Johnny was on his too, thankfully without a backpack this time.
Because here’s what used to happen on a bike: He’d stop. Get off. Secure the bike. Remove his backpack. Unzip it. Search for his phone. Find it. Unlock it. Take a photo. Put it all back. Get on the bike again. Six minutes later — repeat.
Now?
With the scooter: stop, one foot down, phone out, click, and off you go. Silent efficiency. Zen in motion.




Life, Laughter, and Late-Night Philosophy
By night, Alaunstraße becomes a human mosaic — students, artists, wanderers, families, expats. They stand outside bars with beer in hand, discussing everything except politics. Maybe because here, people feel they are the ones shaping their lives — not some politician.
There’s kindness, tolerance, and curiosity everywhere. Every doorway smells like a different country — Lebanese, Vietnamese, Indian, Croatian, Greek, and German cuisine line the street, their spices mixing with street music.
At one café terrace, chess players were locked in silent battles under strings of fairy lights. Whoever said Germans can’t have fun clearly never spent a night in Neustadt.
Vegan Sausage and DDR Nostalgia
One beer garden menu stopped me in my tracks:
Original DDR Bratwurst – €3.90
Guaranteed without meat.
A vegan sausage proudly named after East Germany. We couldn’t resist. It tasted like the hot dogs from our student days — also, incidentally, without meat.
Alaunplatz: Where the Street Exhales
At the far end of the two-kilometer-long Alaunstraße lies Alaunplatz — a huge green park filled with people doing absolutely everything and nothing at once. Picnics, dogs, football, drums, guitars, quiet conversations in the grass.
We rolled around on our scooters, soaking it all in — the ease, the laughter, the freedom. Dresdeners really know how to live.
The ride back was all downhill. No need to push — gravity did the job. By the time we reached our apartment, the band below was in full swing again.




The Street That Dances
The entire street was dancing. A curly-haired girl, probably thirty years younger, grabbed my hand:
“Willst du nicht tanzen?”
“With me? A grandpa? Why not!”
I parked the scooter among hundreds of bikes and tried to move in a way that could be called dancing. It didn’t work — but who cared? The whole street was spinning in rhythm.
Later, we carried the scooters upstairs, grabbed two beers, and joined the music from our window — greeting the new day with the same Latino beat that had started it.

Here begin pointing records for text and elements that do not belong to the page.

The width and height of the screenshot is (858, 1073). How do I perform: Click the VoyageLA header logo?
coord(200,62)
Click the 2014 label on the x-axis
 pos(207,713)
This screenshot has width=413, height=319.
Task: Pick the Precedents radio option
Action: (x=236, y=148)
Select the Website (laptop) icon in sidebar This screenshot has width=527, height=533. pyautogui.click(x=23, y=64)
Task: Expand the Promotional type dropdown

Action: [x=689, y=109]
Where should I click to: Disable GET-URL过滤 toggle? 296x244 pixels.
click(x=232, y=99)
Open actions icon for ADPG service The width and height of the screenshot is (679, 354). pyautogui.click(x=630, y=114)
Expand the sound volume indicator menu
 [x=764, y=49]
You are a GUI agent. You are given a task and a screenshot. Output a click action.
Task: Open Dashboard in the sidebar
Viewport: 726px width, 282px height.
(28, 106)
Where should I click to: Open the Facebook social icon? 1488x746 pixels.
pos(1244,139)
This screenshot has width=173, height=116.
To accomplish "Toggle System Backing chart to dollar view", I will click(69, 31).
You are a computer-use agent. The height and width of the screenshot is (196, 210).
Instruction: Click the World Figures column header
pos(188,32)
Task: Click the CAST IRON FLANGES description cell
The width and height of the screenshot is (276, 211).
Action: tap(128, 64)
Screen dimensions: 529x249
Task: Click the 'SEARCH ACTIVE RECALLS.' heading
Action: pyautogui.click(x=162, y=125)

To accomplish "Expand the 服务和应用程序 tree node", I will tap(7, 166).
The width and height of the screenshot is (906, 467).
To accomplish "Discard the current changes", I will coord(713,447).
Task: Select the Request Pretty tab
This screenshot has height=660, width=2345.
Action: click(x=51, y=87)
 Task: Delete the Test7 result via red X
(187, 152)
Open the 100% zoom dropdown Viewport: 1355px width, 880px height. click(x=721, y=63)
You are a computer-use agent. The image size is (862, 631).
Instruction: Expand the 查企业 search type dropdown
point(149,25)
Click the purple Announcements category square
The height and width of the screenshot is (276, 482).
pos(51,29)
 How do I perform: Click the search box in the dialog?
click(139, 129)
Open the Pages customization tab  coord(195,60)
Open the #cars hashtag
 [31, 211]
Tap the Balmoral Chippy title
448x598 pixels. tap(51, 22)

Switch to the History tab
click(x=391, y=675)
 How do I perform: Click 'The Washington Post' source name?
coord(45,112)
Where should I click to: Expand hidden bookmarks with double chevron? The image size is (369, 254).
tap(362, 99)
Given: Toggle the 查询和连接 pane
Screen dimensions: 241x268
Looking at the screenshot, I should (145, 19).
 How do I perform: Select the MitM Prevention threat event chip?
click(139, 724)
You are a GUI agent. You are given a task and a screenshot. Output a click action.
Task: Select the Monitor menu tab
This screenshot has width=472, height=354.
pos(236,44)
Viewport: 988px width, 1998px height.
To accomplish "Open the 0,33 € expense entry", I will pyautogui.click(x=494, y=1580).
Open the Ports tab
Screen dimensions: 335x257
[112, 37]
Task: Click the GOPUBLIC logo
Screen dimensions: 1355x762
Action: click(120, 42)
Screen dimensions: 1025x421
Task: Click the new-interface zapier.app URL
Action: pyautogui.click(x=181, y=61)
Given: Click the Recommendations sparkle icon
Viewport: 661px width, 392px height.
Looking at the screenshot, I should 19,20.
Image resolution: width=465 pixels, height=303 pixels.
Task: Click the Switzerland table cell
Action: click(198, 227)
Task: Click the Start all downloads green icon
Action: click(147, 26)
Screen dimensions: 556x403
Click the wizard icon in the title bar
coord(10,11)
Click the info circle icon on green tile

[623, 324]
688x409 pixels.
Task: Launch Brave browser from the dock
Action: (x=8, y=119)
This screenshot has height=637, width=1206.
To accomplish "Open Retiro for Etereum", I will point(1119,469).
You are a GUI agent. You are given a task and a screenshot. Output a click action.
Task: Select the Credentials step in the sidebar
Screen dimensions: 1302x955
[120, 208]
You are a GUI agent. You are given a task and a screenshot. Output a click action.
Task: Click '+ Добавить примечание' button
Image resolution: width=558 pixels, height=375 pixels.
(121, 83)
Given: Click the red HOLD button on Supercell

Dresden Neustadt: Alaunstraße
Deep past midnight, when we opened the window, we could still hear laughter from the bars below. That’s Alaunstraße — the restless heart of Dresden Neustadt.
Here, people from every corner of the world meet, talk, dance, and forget the weight of the everyday. Even when the bars are full, there’s space — for freedom, for tolerance, for authenticity.
Alaunstraße won’t let you leave Dresden without feeling its rhythm. Just step away from the souvenir stands and dive into the living, breathing chaos of the real city. Let it pull you in — it’s impossible to resist.